La Cour confirme le refus d'enregistrement de ces marques tridimensionnelles, en considérant notamment que “seule une marque qui, de manière significative, diverge de la norme ou des habitudes du secteur et, de ce fait, est susceptible de remplir sa fonction essentielle d'origine n'est pas dépourvue de caractère distinctif”, ce qui ne serait pas le cas dans le secteur des boissons concerné en l'espèce, cette forme d'emballage étant d'ores et déjà communément utilisée.

Une gageure!
Bouteilles de limonade

Une société a sollicité l'enregistrement communautaire, pour une limonade, d'une marque constituée par la forme tridimensionnelle particulière de la bouteille ainsi que par le passage de la partie centrale lisse et transparente aux parties supérieure et inférieure grenées de la bouteille(7). Le Tribunal confirme le refus d'enregistrement d'une telle marque, au motif notamment que “le conditionnement d'un produit liquide étant un impératif de commercialisation, le consommateur lui attribue en premier lieu une simple fonction de conditionnement” et que “le conditionnement ne pourra apparaître comme distinctif que s'il permet au consommateur de distinguer le produit concerné de ceux des autres entreprises”. Or, en l'espèce, la bouteille en verre transparent était de forme courante pour le conditionnement de limonade, ses parties grenées n'étaient perceptibles que de près et apparaissaient comme étant dues davantage à une finition esthétique ou décorative qu'à une indication de l'origine commerciale de la limonade.

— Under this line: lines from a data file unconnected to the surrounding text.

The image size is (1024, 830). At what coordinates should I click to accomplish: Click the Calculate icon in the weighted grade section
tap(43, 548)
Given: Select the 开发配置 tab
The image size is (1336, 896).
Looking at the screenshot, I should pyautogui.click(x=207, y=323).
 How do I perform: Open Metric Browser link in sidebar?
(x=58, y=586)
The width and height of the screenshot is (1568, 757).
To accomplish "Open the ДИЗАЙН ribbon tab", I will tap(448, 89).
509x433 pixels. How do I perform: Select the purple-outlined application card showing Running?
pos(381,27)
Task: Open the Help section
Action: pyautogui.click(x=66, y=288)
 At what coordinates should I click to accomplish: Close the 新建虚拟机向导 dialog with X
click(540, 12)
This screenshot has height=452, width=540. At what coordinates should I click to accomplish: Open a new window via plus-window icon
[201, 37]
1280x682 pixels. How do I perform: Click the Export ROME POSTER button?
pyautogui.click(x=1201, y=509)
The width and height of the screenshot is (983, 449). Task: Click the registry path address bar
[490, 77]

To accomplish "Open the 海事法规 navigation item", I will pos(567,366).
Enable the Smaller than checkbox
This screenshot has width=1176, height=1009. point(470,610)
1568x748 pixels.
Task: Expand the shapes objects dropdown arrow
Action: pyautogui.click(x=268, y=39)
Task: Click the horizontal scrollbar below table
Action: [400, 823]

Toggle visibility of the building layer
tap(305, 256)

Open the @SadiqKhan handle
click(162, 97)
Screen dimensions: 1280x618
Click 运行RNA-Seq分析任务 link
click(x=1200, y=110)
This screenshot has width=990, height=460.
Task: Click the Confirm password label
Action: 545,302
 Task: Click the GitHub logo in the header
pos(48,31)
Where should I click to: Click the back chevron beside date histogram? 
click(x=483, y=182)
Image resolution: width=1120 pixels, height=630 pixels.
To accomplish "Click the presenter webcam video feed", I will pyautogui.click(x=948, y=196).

En conclusion, sauf à ce qu'un conditionnement présente des particularités véritablement distinctives au regard du marché dans lequel le produit ainsi conditionné s'inscrit, et que le consommateur en regardant ce conditionnement puisse faire le lien avec la société qui le commercialise, un conditionnement ne devrait pas pouvoir être enregistré à titre de marque !

Notes

(*) MG Avocats - Meffre & Grall
(2) CJCE, 6ème ch., 12 février 2004, Henkel KGaA/Deutsches Patent und Markenamt (décision relative à une bouteille pour des lessives liquides pour lainages).
(3) Article L.711-2 c) du CPI.
(4) CA Amiens, 1ère ch., 1ère section, 27 octobre 2005, SA Jouvin Frères/Lacroix Emballages. (3) Article L.711-2 c) du CPI.
(5) CA Aix en Provence, 2ème ch., 30 mars 2006, Domaines OTT/B.Distribution, Chevallier Bouteilles, Société d'exploitation des établissements Damiano, Saint Gobain Vetri.
(6) CJCE, 1ère ch., 12 janvier 2006, Deutsches Sisi-Werke GmbH & Co. Betriebs KG/OHMI.
(7) TPICE, 2ème ch., 30 novembre 2005, Almdudler-Limonade A & S Klein/OHMI.